Excerpt to read:
============================================================

Africa-Press – South-Africa. Knysna is on the edge of collapse, with the municipality suffering from service delivery failures, leadership instability, and a lack of capacity.
The town, which has long attracted wealthy South Africans due to its location, is now feeling the effects of a lack of investment in maintaining and upgrading infrastructure over the past 15 years.
Instead, much of the municipality’s increased spending has gone towards consumption in the form of wage increases.
The situation in the town deteriorated so significantly that the Western Cape Provincial Government dissolved its administration as the Knysna municipality was failing to perform its duties outlined in the Constitution.
Sewage spills, prolonged water shortages, and inconsistent refuse removal were pointed to as signs of the complete collapse in governance.
“At the moment, Knysna is struggling to deliver its basic services. The municipal dump is overflowing, and sewage is flowing into the estuary and polluting it,” The Accountability Group’s (TAG) Robert Winn told BizNews.
Winn explained that the town’s issue with burst pipes and water wastage has been addressed, but only because of the help from the Western Cape government.
“That has made a huge difference and helped reduce our water consumption. The thing is, without the province’s help, we are struggling,” Winn said.
The challenges are not only confined to the municipality’s failure to deliver services, but its finances are increasingly coming under pressure as well.
Winn explained that the municipality’s finances have collapsed, with its budget surplus falling from a R234 million surplus to R14.4 million in the adjusted budget.
When environmental fines are included, the surplus swings to a R15 million deficit, as the municipality has racked up R30 million in fines due to pollution.
“Infrastructure failures at numerous pump stations have resulted in sewage flooding the estuary, resulting in the town violating environmental regulations,” Winn explained.
“Some sources place the fines at around R200 million in total. When you take those into consideration, the R14 million surplus means nothing.”
The municipality is also technically insolvent, with it having more liabilities than assets on its balance sheet. TAG estimates that the town has R0.82 worth of assets for every R1 in liabilities.
This has created a liquidity crunch and put the municipality in financial distress, which is only expected to get worse as suppliers are not being paid timeously.
Currently, the municipality is paying its bills an average of 82 days after they are invoiced.

============================================================

What you need to do:
1 – Answer these questions from the Knysna article:
(a) Which body dissolved the Knysna municipality's administration?
(b) How much has the municipality racked up in fines due to pollution?
(c) On average, how many days after invoicing does the municipality pay its bills?
2 – Write out the part of the Knysna article between "The town, which" and "past 15 years.", inclusive.
3 – Can you continue the Knysna article from its last sentence?

Material:
============================================================

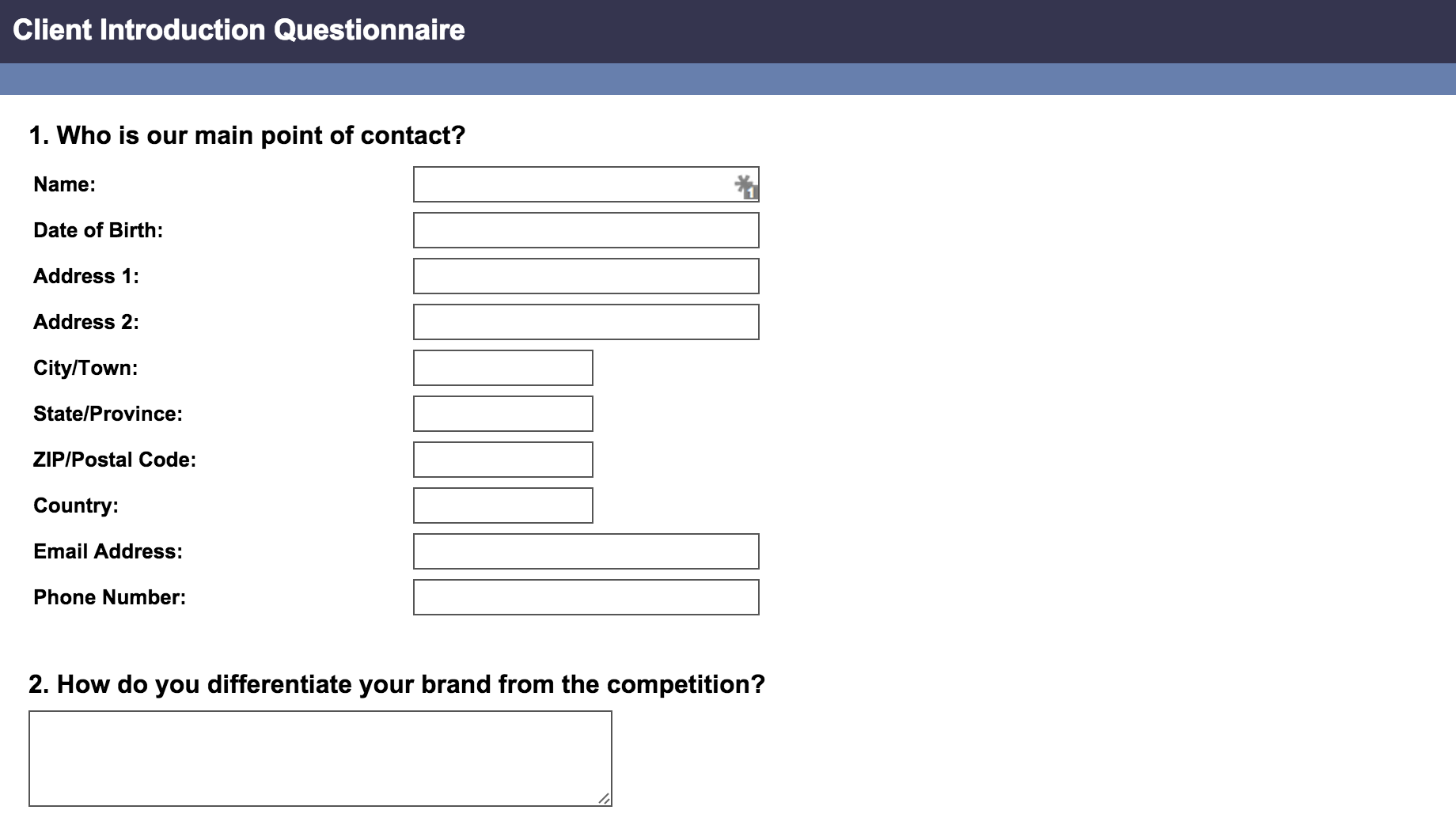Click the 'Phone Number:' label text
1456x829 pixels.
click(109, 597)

============================================================

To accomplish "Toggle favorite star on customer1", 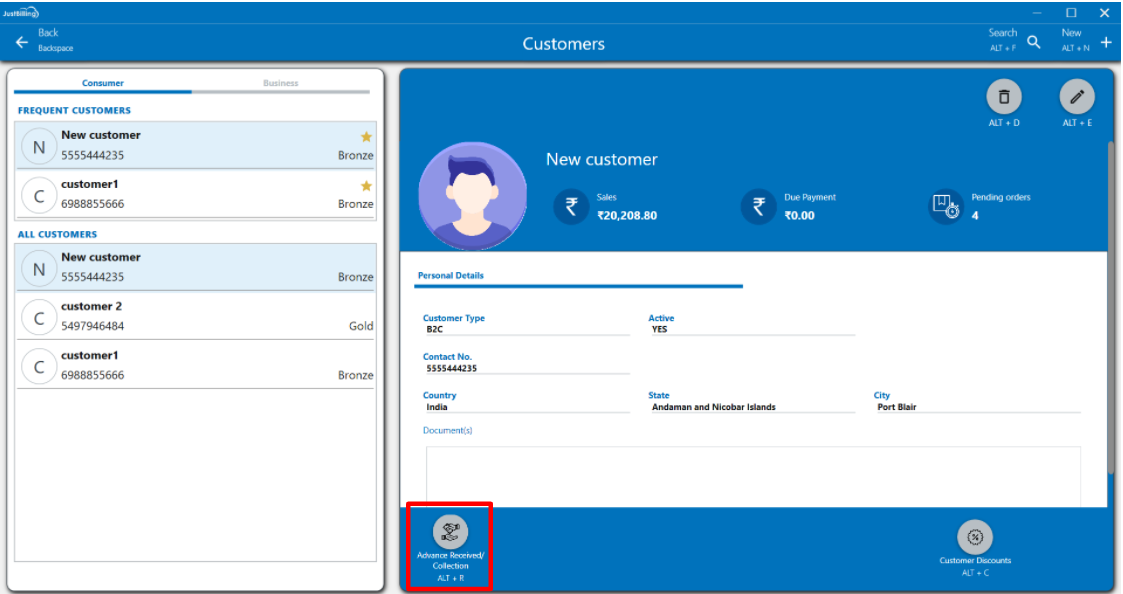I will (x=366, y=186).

============================================================

Results in order:
1 –
(a) The Western Cape Provincial Government.
(b) R30 million.
(c) 82 days.

2 –
The town, which has long attracted wealthy South Africans due to its location, is now feeling the effects of a lack of investment in maintaining and upgrading infrastructure over the past 15 years.

3 –
Salaries trump infrastructure investment
Knysna Executive Mayor Thando Matika
The key issue that underpins all of Knysna’s challenges is that the municipality’s budget has increasingly been taken up by salary payments and not investment in infrastructure.
While it is far from the only municipality to be in this situation in South Africa, Knysna is operating at the extreme, where supplier payments are neglected in favour of salaries.
“The suppliers are not being paid. It is as simple as that. The money is going straight through to salaries,” TAG’s Eric de Jager said.
This also means there are insufficient funds to invest in infrastructure, leading to water shortages, pump station failures, and deteriorating road conditions.
“Infrastructure suffers immensely in this situation. There is no money for infrastructure. We estimate that infrastructure investment should be R194 million a year when it is only R40 million to R50 million,” De Jager said.
As a result, the municipality’s infrastructure backlog has ballooned in recent years, with TAG estimating that clearing the backlog now would cost R500 million.
In contrast to its infrastructure spending, Knysna is spending around R400 million to pay its civil servants, which is nearly half of the municipality’s budget.
“Staff costs continue to escalate, and they are becoming unmanageable, with it crowding out infrastructure spending and putting us in the situation we are,” De Jager said.
On top of these wages are the municipality’s outsourcing costs, where it pays private companies to do what it should be doing. TAG estimates that Knysna spends R173 million on outsourcing every year.
This is a much more expensive operating model for a municipality, and it can save tens of millions of rands by insourcing these functions and upskilling its own staff.
The failure to invest in infrastructure in the past is now coming back to bite Knysna, as it fails to deliver basic services to its residents.
“Water-shedding is the new load-shedding, and we are experiencing that. We have had certain locations, such as Brenton-on-Sea, go without water for four days,” Winn said.
This results in travellers from South Africa and abroad cancelling their trips to Knysna as their hotels and Airbnbs do not have water, crushing the local economy.
“If you look at the finances and the way that they are presented, everything looks great. This is not being experienced on the ground,” Winn said.
“We have had water leaks running for months before being repaired, and 8,000 meters that are not being billed because they do not work. These have not been replaced.”
Winn explained that the municipality is struggling to perform basic functions and has even resorted to painting roads with a thin layer of bitumen instead of tar when repairing potholes or burst pipes.
“If you have a fully-funded budget, why do you have things like that? That is the question we are asking,” Winn said.
The answer lies in a lack of capacity at the municipality, with around 111 critical positions being unfilled, and it has had 19 different Municipal Managers in the past four years.
“We do not have the staff to do what is required from the municipality, and it has not been budgeted for. It is not spending what needs to be spent,” Winn said.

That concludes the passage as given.